The error suggests an escape hatch, namely, using the unknown type (Item 42). Every type is a subtype of unknown, so assertions involving unknown are always OK. This lets you convert between arbitrary types, but at least you’re being explicit that you’re doing something suspicious!

const el = document.body as unknown as Person;  // OK

Item 10: Avoid Object Wrapper Types (String, Number, Boolean, Symbol, BigInt)

In addition to objects, JavaScript has seven types of primitive values: strings, numbers, booleans, null, undefined, symbol, and bigint. The first five have been around since the beginning. The symbol primitive was added in ES2015, and bigint is in the process of being finalized.

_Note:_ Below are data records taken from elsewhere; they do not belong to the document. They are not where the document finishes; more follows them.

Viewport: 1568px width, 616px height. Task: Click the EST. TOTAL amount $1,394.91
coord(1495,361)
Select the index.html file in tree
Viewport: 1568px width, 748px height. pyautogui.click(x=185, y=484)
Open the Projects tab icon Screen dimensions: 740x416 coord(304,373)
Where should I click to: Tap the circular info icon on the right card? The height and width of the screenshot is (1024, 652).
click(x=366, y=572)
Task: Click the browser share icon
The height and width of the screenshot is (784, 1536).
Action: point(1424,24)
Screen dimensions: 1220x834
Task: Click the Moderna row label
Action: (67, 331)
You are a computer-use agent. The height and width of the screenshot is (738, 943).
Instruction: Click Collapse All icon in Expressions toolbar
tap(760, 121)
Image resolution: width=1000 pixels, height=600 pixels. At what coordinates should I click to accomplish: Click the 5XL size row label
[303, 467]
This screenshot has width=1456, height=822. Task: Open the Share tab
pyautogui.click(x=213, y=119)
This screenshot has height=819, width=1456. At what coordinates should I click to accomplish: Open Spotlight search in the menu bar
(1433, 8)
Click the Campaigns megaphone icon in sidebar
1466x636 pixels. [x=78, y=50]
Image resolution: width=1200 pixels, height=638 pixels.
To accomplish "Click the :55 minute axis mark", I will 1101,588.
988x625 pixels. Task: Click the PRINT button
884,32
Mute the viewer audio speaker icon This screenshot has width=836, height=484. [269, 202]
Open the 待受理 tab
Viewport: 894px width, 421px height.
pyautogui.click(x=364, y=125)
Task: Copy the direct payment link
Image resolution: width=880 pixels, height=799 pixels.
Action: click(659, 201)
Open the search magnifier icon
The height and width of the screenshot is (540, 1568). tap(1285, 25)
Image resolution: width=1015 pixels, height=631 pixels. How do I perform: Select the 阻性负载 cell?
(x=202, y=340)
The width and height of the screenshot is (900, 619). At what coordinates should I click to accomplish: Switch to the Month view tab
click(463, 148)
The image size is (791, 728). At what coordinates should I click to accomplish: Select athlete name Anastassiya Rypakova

Primitives are distinguished from objects by being immutable and not having methods. You might object that strings do have methods:

> 'primitive'.charAt(3)
"m"

But things are not quite as they seem. There’s actually something surprising and subtle going on here. While a string primitive does not have methods, JavaScript also defines a String object type that does. JavaScript freely converts between these types. When you access a method like charAt on a string primitive, JavaScript wraps it in a String object, calls the method, and then throws the object away.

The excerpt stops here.